Department of Leukemia, The University of Texas MD Anderson Cancer Center, Houston, Texas 77030, USA.
Clin Cancer Res. 2013 Apr 15;19(8):1933-40. doi: 10.1158/1078-0432.CCR-12-0284. Epub 2013 Feb 13.
Aberrant activation of the JAK/STAT pathway has been reported in a variety of disease states, including inflammatory conditions, hematologic malignancies, and solid tumors. For instance, a large proportion of patients with myeloproliferative neoplasms (MPN) carry the acquired gain-of-function JAK2 V617F somatic mutation. This knowledge has dramatically improved our understanding of the pathogenesis of MPNs and has facilitated the development of therapeutics capable of suppressing the constitutive activation of the JAK/STAT pathway, now recognized as a common underlying biologic abnormality in MPNs. Ruxolitinib is an oral JAK1 and JAK2 inhibitor that has recently been approved for the treatment of myelofibrosis and has been tested against other hematologic malignancies. A series of agents with different specificities against different members of the JAK family of proteins is currently undergoing evaluation in clinical trials for patients with MPNs, lymphoma, and solid tumors such as breast or pancreatic cancer. Despite the significant clinical activity exhibited by these agents in myelofibrosis, some patients fail to respond or progress during JAK kinase inhibitor therapy. Recent reports have shed light into the mechanisms of resistance to JAK inhibitor therapy. Several approaches hold promise to overcome such resistance.

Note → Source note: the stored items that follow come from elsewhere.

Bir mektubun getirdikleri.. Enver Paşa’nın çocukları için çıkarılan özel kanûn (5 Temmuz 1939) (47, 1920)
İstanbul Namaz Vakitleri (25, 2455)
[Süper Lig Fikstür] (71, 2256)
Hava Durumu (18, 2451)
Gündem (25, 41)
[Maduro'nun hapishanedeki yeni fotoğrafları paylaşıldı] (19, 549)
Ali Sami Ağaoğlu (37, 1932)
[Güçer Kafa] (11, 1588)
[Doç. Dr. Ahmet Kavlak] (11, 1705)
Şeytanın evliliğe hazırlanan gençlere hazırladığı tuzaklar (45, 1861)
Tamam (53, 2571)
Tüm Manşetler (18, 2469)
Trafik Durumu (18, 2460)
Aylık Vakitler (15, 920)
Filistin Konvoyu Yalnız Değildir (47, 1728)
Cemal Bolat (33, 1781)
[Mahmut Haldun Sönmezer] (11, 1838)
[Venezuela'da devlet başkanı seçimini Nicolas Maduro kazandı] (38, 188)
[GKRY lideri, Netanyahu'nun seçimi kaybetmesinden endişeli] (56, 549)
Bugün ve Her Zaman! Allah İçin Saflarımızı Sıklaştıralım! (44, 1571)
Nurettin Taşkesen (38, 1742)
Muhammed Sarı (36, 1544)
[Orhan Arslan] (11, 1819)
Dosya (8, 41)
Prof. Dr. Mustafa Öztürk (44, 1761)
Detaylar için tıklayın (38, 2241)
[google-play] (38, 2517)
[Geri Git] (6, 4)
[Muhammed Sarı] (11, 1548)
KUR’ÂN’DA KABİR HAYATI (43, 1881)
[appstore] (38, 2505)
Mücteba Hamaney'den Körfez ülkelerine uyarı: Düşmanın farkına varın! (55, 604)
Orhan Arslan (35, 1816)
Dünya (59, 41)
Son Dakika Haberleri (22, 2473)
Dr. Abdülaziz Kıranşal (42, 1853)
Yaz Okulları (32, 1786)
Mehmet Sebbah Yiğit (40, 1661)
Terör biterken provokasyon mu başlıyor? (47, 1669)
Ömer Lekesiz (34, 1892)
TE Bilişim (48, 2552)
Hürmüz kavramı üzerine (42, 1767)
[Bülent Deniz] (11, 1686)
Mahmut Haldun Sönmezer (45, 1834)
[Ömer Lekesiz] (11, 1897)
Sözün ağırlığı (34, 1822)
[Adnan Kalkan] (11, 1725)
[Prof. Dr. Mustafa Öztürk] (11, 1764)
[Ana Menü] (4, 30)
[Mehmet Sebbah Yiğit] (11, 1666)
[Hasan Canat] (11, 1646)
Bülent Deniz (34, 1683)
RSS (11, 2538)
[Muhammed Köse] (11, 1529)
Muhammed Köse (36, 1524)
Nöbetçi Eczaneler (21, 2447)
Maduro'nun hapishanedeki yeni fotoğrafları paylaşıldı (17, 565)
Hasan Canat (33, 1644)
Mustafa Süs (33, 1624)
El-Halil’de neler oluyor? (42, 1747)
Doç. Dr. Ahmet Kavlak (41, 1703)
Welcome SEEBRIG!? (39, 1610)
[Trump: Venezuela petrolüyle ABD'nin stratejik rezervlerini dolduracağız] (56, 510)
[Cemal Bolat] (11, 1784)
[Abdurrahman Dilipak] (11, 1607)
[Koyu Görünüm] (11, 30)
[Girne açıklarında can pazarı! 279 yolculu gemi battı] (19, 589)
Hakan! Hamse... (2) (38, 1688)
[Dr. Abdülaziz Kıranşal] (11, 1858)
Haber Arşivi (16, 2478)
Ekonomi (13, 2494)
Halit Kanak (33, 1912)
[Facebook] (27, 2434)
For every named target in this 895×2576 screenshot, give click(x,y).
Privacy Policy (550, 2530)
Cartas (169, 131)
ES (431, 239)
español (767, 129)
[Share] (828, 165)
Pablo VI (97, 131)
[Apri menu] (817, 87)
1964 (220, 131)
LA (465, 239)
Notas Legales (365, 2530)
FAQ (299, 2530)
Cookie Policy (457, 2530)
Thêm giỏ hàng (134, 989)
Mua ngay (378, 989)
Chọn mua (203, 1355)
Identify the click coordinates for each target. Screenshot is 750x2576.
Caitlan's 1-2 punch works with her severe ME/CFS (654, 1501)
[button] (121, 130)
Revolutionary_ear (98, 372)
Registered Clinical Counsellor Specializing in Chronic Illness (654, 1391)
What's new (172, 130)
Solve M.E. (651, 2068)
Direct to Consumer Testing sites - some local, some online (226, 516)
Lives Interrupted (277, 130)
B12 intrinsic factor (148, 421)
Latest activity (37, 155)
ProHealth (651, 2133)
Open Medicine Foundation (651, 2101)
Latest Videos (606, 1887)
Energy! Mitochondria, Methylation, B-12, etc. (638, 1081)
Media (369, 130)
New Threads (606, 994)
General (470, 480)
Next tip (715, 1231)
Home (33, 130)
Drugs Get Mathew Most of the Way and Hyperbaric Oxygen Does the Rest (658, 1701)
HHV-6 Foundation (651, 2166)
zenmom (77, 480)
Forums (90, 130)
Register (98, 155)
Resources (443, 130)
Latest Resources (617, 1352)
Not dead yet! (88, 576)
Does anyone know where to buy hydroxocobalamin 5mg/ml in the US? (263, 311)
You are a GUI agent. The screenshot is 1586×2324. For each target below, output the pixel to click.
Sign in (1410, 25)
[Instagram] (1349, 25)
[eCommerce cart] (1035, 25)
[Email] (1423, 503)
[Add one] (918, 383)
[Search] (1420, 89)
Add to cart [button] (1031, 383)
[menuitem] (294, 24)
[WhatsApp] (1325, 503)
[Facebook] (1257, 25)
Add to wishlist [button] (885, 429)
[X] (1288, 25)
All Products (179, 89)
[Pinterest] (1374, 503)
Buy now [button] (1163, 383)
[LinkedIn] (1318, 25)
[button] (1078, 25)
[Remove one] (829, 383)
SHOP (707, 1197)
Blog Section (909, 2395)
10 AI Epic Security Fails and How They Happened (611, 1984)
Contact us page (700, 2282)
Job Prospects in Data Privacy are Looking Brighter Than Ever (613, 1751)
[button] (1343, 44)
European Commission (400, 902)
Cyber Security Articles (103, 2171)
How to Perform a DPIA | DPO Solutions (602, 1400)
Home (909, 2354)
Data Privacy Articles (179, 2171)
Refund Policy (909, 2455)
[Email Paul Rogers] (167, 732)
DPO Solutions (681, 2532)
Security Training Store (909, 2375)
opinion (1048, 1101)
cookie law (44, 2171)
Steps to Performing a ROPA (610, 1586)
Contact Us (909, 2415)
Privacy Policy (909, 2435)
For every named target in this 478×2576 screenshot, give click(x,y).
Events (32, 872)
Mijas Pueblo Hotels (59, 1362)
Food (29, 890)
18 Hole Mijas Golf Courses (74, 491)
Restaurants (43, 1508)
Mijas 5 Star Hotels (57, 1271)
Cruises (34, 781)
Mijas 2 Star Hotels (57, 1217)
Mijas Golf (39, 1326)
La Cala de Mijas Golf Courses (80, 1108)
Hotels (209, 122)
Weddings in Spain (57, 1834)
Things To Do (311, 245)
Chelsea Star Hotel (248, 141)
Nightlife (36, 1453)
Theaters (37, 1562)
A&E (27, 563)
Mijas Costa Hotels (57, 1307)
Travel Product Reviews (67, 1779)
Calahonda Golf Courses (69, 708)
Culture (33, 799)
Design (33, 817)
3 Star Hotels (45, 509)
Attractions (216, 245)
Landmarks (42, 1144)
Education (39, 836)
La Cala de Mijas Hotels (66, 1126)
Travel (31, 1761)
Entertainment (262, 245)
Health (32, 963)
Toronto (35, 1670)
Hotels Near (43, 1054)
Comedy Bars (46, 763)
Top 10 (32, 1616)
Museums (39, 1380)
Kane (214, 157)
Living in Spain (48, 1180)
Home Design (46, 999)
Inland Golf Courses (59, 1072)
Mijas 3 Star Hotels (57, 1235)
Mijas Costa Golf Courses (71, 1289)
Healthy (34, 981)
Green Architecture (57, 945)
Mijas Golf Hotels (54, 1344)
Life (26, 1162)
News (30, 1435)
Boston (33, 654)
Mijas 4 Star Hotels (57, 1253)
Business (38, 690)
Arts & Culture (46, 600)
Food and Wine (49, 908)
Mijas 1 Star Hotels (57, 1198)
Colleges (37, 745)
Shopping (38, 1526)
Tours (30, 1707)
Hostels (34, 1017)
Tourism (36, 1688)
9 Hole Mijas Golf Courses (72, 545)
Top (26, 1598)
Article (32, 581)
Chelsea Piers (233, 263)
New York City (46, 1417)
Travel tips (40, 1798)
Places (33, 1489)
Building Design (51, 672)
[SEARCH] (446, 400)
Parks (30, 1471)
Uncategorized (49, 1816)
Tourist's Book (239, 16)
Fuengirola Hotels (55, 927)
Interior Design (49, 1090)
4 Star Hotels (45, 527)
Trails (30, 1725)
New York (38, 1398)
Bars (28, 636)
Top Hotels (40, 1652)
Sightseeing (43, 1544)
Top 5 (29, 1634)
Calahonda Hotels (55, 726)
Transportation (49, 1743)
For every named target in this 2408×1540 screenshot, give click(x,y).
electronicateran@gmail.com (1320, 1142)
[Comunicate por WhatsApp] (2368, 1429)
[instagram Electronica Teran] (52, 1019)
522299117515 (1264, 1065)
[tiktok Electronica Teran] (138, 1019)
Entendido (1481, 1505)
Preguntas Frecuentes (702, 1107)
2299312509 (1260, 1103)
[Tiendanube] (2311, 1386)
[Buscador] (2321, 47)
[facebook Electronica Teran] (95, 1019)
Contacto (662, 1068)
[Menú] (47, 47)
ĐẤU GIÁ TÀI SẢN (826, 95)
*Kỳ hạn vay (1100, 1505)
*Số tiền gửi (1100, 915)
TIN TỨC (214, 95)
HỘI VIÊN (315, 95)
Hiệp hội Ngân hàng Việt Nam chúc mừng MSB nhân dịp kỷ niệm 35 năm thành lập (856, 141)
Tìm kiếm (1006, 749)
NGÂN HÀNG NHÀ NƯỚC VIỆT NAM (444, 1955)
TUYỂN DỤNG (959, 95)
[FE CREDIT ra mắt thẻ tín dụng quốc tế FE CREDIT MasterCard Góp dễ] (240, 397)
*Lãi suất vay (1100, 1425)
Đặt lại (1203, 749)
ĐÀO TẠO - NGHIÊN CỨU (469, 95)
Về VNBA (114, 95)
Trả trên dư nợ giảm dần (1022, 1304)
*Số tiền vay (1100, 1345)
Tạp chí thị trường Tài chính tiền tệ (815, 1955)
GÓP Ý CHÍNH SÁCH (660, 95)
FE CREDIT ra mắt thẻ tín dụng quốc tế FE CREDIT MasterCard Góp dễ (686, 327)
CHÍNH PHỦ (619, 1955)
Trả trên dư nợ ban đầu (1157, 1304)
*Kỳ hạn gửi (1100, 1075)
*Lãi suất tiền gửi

异常激活的 JAK/STAT 通路已在多种疾病状态中被报道,包括炎症性疾病、血液恶性肿瘤和实体肿瘤。例如,很大一部分骨髓增殖性肿瘤(MPN)患者携带获得性功能获得性 JAK2 V617F 体细胞突变。这一认识极大地提高了我们对 MPN 发病机制的理解,并促进了能够抑制 JAK/STAT 通路组成性激活的治疗方法的发展,现在被认为是 MPN 中的一种常见潜在生物学异常。芦可替尼是一种口服 JAK1 和 JAK2 抑制剂,最近已被批准用于治疗骨髓纤维化,并已针对其他血液恶性肿瘤进行了测试。一系列针对 JAK 蛋白家族不同成员的具有不同特异性的药物目前正在临床试验中评估用于 MPN、淋巴瘤和实体瘤(如乳腺癌或胰腺癌)患者。尽管这些药物在骨髓纤维化中表现出显著的临床活性,但一些患者在 JAK 激酶抑制剂治疗期间未能应答或进展。最近的报告揭示了对 JAK 抑制剂治疗产生耐药性的机制。有几种方法有望克服这种耐药性。